→ What you will do
Print out the entire listing verbatim.

→ Materials provided

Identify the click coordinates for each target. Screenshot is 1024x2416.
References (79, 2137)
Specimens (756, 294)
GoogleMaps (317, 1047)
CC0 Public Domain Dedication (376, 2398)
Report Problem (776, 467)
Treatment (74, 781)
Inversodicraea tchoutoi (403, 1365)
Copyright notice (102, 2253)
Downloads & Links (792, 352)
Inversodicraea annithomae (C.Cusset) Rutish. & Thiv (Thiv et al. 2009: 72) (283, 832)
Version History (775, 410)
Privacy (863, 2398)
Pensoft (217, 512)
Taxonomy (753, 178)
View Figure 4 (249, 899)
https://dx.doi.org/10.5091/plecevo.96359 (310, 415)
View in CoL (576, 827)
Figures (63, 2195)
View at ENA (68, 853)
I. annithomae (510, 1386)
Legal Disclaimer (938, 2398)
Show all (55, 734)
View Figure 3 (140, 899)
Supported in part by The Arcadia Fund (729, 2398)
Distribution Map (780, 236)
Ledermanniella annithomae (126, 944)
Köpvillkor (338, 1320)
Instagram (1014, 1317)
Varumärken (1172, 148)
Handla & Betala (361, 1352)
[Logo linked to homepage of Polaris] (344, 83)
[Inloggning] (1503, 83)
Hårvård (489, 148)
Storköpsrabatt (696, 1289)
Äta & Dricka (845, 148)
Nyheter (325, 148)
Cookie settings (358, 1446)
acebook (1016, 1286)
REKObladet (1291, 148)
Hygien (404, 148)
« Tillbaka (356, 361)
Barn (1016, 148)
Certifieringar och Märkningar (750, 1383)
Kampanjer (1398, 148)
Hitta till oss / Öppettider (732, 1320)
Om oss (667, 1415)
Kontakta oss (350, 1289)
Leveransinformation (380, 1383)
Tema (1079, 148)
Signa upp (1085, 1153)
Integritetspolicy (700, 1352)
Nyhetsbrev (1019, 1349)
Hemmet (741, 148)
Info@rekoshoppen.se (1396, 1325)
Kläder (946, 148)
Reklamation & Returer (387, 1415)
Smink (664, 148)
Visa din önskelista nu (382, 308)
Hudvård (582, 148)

→ Task answer
Identify the click coordinates for each target. Screenshot is 1024x2416.
References (79, 2137)
Specimens (756, 294)
GoogleMaps (317, 1047)
CC0 Public Domain Dedication (376, 2398)
Report Problem (776, 467)
Treatment (74, 781)
Inversodicraea tchoutoi (403, 1365)
Copyright notice (102, 2253)
Downloads & Links (792, 352)
Inversodicraea annithomae (C.Cusset) Rutish. & Thiv (Thiv et al. 2009: 72) (283, 832)
Version History (775, 410)
Privacy (863, 2398)
Pensoft (217, 512)
Taxonomy (753, 178)
View Figure 4 (249, 899)
https://dx.doi.org/10.5091/plecevo.96359 (310, 415)
View in CoL (576, 827)
Figures (63, 2195)
View at ENA (68, 853)
I. annithomae (510, 1386)
Legal Disclaimer (938, 2398)
Show all (55, 734)
View Figure 3 (140, 899)
Supported in part by The Arcadia Fund (729, 2398)
Distribution Map (780, 236)
Ledermanniella annithomae (126, 944)
Köpvillkor (338, 1320)
Instagram (1014, 1317)
Varumärken (1172, 148)
Handla & Betala (361, 1352)
[Logo linked to homepage of Polaris] (344, 83)
[Inloggning] (1503, 83)
Hårvård (489, 148)
Storköpsrabatt (696, 1289)
Äta & Dricka (845, 148)
Nyheter (325, 148)
Cookie settings (358, 1446)
acebook (1016, 1286)
REKObladet (1291, 148)
Hygien (404, 148)
« Tillbaka (356, 361)
Barn (1016, 148)
Certifieringar och Märkningar (750, 1383)
Kampanjer (1398, 148)
Hitta till oss / Öppettider (732, 1320)
Om oss (667, 1415)
Kontakta oss (350, 1289)
Leveransinformation (380, 1383)
Tema (1079, 148)
Signa upp (1085, 1153)
Integritetspolicy (700, 1352)
Nyhetsbrev (1019, 1349)
Hemmet (741, 148)
Info@rekoshoppen.se (1396, 1325)
Kläder (946, 148)
Reklamation & Returer (387, 1415)
Smink (664, 148)
Visa din önskelista nu (382, 308)
Hudvård (582, 148)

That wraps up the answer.